# Problem details:
Render the records from the line containing "Toggle strikethrough formatting" through the line containing "point(716,292)" as a Markdown table with the columns Row and Line, one row per line, skipping blank lines.

# Recorded data:
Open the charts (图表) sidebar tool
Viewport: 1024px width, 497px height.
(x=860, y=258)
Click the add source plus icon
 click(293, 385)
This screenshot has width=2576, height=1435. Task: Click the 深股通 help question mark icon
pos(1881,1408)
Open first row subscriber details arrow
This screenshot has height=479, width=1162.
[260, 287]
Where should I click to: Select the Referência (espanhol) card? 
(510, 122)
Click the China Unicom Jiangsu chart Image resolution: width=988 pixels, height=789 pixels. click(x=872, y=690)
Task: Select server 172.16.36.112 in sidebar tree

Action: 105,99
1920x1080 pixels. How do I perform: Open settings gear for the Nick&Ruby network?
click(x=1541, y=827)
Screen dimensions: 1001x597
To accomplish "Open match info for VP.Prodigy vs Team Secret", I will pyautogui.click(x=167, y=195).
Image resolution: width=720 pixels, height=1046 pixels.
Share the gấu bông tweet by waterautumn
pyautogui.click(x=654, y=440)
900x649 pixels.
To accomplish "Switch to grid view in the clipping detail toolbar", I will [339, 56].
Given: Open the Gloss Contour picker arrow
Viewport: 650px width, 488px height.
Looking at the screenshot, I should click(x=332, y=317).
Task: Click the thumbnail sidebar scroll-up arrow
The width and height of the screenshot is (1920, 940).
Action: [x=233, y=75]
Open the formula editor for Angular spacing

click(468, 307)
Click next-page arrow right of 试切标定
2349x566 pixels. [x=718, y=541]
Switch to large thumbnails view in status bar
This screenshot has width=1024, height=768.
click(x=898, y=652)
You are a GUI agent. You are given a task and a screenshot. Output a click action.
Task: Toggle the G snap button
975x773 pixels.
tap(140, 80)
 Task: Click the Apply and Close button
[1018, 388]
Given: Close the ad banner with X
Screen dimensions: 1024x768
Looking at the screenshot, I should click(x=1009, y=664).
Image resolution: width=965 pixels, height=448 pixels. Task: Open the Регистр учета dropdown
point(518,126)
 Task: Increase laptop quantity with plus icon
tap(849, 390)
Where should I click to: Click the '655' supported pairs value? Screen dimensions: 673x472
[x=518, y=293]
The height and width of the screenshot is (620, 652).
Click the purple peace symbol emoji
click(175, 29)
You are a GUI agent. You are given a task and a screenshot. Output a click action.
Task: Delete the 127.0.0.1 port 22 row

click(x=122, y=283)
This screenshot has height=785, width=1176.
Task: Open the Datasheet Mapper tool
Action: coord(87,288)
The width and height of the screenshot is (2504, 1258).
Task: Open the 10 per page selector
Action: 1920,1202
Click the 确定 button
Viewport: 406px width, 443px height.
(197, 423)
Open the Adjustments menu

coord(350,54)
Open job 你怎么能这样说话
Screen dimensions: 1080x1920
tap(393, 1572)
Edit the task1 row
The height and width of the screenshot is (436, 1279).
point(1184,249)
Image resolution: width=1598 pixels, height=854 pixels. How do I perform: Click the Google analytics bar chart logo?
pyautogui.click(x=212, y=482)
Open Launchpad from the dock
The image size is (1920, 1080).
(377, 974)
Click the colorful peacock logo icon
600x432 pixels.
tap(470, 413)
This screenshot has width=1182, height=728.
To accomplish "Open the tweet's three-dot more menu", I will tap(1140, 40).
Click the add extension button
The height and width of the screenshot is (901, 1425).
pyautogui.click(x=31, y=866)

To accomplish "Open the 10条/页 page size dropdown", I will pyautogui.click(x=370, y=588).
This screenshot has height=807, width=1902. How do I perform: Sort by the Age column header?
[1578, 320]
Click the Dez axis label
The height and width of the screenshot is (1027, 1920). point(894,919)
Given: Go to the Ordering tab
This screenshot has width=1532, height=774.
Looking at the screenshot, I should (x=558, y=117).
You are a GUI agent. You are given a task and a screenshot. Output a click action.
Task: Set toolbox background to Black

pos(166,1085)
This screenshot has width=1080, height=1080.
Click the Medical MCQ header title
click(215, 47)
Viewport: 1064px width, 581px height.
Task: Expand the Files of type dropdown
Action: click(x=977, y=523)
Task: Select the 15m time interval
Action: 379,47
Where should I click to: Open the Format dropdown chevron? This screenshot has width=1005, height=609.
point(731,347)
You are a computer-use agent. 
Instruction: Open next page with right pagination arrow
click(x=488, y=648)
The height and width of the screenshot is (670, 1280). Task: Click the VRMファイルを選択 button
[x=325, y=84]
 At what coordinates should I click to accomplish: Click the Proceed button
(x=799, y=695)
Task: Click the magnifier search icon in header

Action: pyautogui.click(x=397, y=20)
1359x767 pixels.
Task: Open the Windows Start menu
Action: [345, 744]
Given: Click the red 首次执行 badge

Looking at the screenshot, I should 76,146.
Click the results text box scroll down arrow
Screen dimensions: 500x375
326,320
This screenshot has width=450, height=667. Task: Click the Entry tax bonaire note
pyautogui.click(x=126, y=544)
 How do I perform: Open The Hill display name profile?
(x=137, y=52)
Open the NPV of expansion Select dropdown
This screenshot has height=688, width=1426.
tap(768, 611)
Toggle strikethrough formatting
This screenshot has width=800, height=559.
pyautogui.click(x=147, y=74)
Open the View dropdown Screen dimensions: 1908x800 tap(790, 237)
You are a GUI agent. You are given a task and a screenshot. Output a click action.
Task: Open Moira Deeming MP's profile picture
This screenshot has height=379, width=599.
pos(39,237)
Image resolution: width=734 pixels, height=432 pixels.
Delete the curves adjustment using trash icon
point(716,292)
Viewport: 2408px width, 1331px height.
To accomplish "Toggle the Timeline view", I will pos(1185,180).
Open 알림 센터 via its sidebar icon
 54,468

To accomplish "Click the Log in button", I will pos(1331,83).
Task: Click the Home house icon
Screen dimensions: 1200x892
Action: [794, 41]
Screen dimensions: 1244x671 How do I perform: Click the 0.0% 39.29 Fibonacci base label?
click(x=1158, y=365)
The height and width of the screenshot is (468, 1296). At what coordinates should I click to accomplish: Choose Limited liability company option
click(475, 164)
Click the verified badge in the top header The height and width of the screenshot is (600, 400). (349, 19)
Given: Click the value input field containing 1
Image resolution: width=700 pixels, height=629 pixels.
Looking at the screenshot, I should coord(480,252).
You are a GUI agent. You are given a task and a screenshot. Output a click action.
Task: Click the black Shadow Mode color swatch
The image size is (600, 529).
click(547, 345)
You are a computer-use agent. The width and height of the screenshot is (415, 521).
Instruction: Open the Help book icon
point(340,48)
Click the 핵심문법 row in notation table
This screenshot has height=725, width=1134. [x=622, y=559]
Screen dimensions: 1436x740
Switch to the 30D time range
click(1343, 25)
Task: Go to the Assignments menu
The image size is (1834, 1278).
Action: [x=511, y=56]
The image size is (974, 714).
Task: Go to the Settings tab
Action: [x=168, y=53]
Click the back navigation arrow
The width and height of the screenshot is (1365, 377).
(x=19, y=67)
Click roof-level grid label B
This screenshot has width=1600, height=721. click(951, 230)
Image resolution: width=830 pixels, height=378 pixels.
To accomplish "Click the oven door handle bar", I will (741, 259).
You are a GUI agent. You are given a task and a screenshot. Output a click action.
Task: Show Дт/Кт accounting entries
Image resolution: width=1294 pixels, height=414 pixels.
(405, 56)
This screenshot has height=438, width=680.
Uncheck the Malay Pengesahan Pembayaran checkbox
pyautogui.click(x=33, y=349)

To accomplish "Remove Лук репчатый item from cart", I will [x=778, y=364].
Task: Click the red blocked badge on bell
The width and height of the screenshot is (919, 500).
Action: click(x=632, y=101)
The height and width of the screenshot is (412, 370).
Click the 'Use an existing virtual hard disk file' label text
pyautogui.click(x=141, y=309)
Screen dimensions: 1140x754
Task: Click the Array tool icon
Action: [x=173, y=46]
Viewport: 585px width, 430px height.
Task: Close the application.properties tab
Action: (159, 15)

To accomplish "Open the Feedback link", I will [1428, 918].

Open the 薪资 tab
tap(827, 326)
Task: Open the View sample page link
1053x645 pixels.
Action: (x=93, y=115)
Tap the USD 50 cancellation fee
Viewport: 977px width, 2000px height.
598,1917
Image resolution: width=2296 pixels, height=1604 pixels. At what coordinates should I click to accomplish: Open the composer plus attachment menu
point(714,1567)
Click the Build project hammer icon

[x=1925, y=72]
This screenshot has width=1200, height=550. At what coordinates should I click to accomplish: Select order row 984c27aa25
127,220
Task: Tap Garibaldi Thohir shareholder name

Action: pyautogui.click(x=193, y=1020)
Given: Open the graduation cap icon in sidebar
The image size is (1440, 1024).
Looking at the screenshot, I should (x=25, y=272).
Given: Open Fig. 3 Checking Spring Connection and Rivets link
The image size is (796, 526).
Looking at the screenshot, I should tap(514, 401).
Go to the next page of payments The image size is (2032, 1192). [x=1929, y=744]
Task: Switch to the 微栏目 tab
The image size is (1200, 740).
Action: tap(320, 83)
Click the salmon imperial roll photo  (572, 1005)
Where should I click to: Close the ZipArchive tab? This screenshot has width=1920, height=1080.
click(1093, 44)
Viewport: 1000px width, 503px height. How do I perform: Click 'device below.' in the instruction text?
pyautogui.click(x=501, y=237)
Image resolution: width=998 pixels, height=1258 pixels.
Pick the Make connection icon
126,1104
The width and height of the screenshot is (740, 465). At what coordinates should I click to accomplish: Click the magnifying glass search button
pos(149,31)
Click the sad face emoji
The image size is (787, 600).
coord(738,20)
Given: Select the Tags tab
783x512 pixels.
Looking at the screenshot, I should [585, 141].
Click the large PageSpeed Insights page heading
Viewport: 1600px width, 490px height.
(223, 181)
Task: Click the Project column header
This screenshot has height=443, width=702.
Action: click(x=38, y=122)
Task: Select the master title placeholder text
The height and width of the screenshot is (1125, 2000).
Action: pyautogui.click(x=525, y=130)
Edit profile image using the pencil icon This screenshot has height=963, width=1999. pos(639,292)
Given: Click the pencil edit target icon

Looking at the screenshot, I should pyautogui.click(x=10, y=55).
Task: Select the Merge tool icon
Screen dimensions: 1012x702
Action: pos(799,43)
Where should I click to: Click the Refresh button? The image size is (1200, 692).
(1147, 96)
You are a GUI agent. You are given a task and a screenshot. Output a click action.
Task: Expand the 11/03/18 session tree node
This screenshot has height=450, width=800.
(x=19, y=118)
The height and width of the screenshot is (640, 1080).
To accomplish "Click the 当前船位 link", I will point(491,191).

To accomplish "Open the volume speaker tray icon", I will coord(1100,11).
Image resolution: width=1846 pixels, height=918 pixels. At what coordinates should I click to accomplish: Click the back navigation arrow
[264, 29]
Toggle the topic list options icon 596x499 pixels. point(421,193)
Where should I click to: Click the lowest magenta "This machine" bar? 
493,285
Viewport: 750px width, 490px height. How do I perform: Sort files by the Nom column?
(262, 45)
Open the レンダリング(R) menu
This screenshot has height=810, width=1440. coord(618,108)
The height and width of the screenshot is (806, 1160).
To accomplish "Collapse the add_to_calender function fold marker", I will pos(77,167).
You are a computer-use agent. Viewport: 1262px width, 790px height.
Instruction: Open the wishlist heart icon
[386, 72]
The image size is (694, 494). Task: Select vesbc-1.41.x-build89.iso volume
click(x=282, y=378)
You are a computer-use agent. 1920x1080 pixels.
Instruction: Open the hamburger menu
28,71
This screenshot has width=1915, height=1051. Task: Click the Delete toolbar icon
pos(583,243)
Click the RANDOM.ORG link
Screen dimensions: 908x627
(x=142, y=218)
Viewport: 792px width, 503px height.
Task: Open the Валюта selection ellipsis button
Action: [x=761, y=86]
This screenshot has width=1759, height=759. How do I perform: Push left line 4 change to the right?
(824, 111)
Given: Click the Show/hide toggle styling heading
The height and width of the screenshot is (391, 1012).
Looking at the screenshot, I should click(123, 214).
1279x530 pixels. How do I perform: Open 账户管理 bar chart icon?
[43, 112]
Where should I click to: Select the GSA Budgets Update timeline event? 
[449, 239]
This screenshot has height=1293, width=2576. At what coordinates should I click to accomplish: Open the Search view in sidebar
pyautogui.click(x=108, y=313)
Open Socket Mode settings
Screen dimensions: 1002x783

# Exercise result:
| Row | Line |
|---|---|
| 1 | Toggle strikethrough formatting |
| 2 | This screenshot has width=800, height=559. |
| 3 | pyautogui.click(x=147, y=74) |
| 4 | Open the View dropdown Screen dimensions: 1908x800 tap(790, 237) |
| 5 | You are a GUI agent. You are given a task and a screenshot. Output a click action. |
| 6 | Task: Open Moira Deeming MP's profile picture |
| 7 | This screenshot has height=379, width=599. |
| 8 | pos(39,237) |
| 9 | Image resolution: width=734 pixels, height=432 pixels. |
| 10 | Delete the curves adjustment using trash icon |
| 11 | point(716,292) |